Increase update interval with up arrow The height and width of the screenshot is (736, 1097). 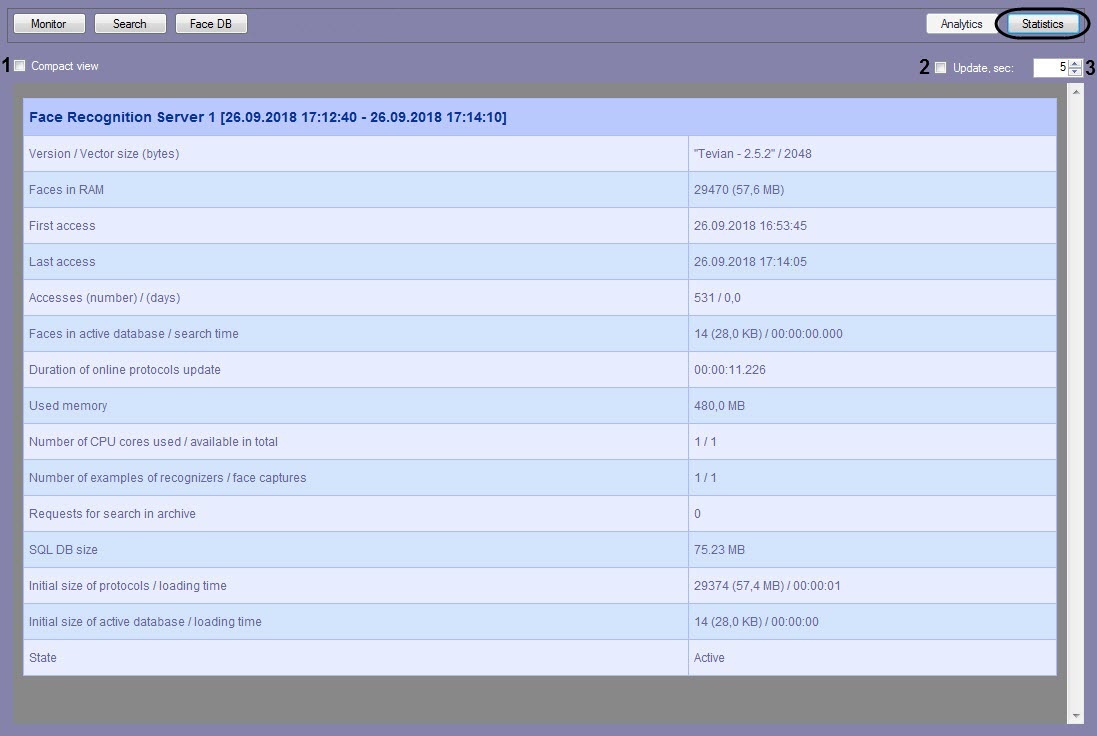pos(1075,64)
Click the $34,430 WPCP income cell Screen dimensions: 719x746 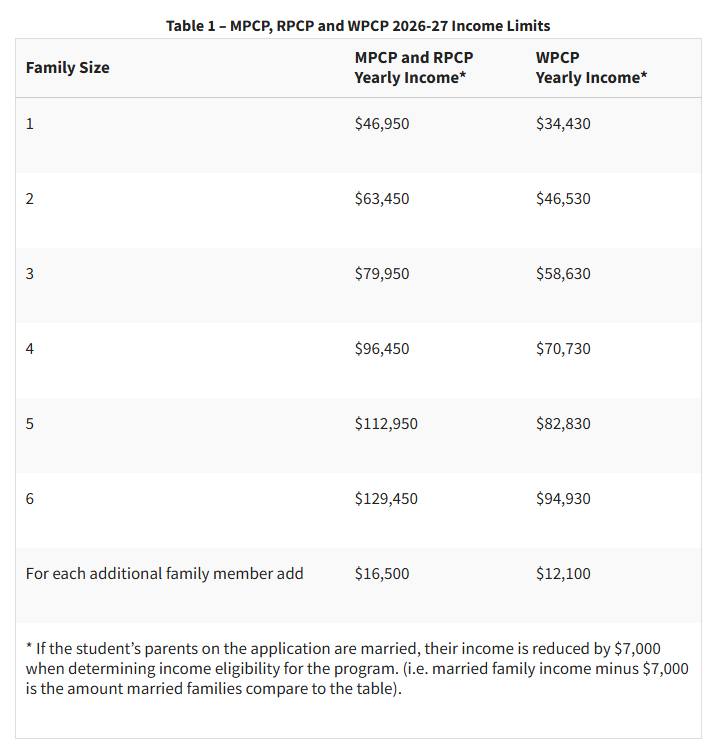point(563,124)
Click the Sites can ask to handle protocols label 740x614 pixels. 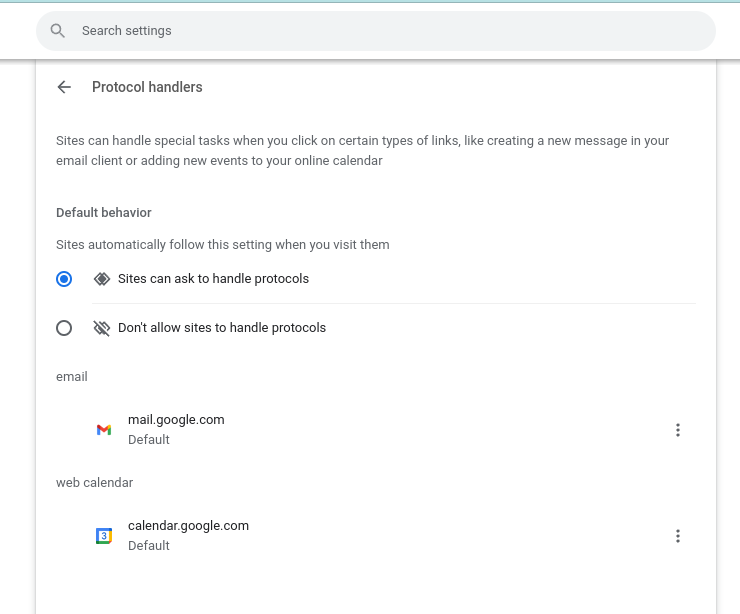click(213, 279)
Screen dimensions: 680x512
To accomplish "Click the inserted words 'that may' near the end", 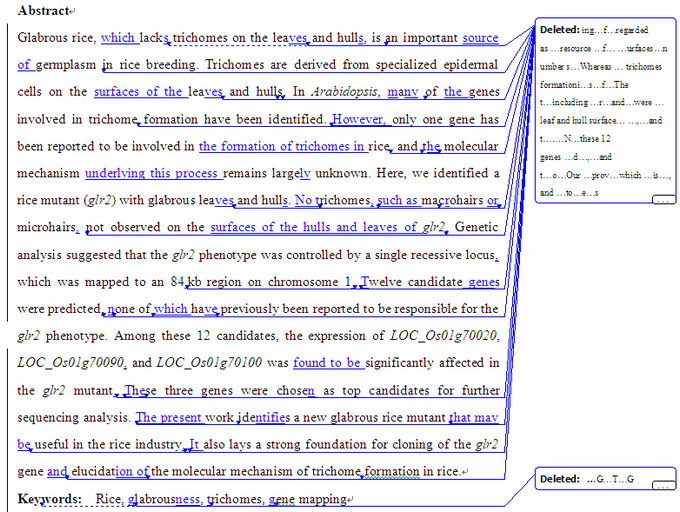I will tap(473, 417).
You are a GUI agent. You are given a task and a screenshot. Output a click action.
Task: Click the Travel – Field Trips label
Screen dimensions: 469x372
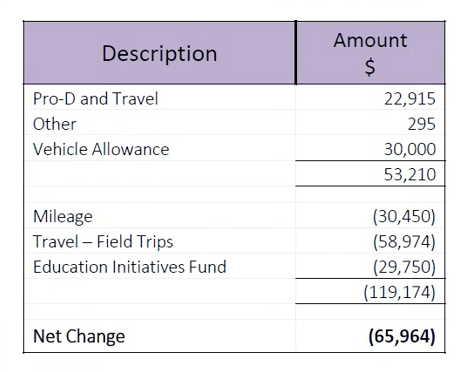(103, 241)
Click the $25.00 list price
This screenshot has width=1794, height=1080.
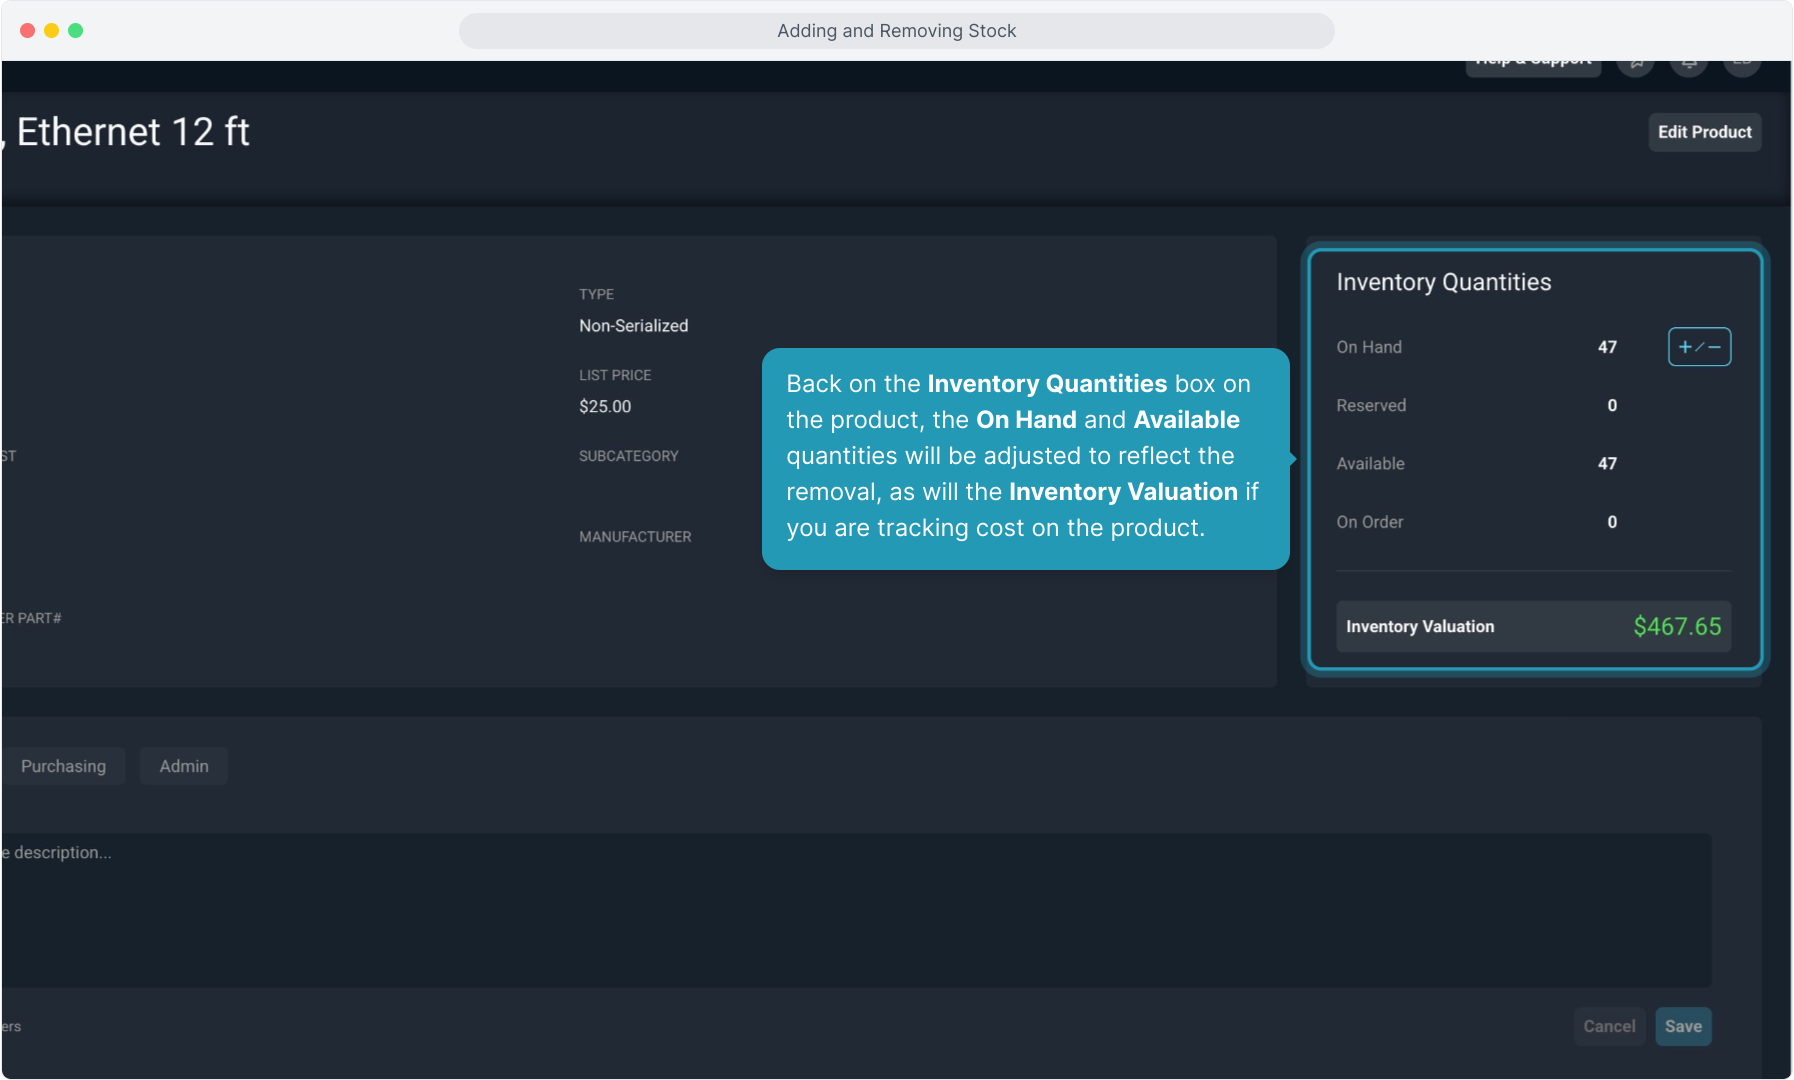point(605,407)
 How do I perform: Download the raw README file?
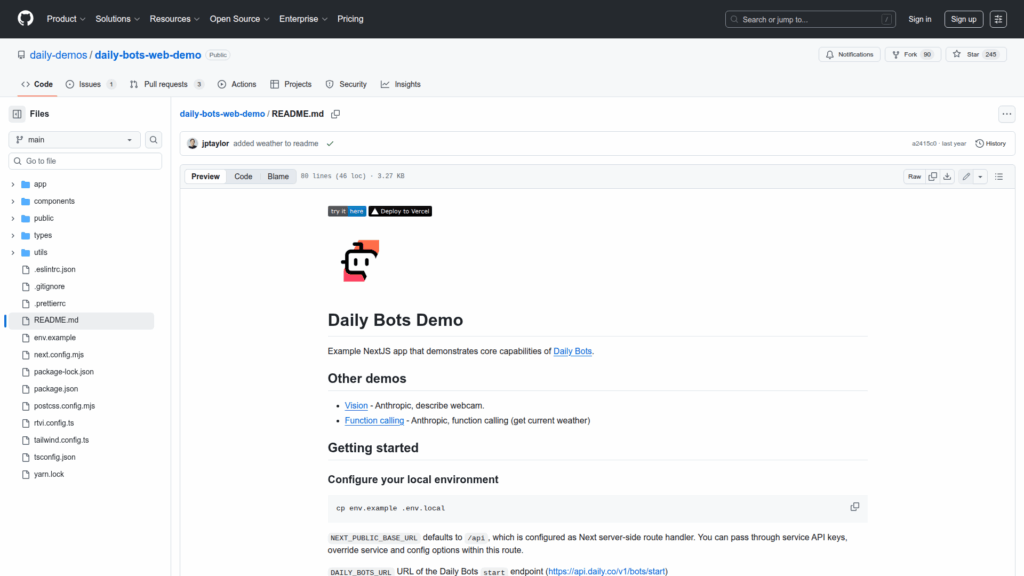point(947,176)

◆ EXERCISE DETAILS
Exactly the lines from the one with "Screen dimensions: 469x372" through the end of the records are to be repeated, both ends included, and pictures are to be omitted.

◆ RESULT OF THIS TASK
Screen dimensions: 469x372
(103, 241)
Click the $25.00 list price
This screenshot has width=1794, height=1080.
point(605,407)
 How do I perform: Download the raw README file?
point(947,176)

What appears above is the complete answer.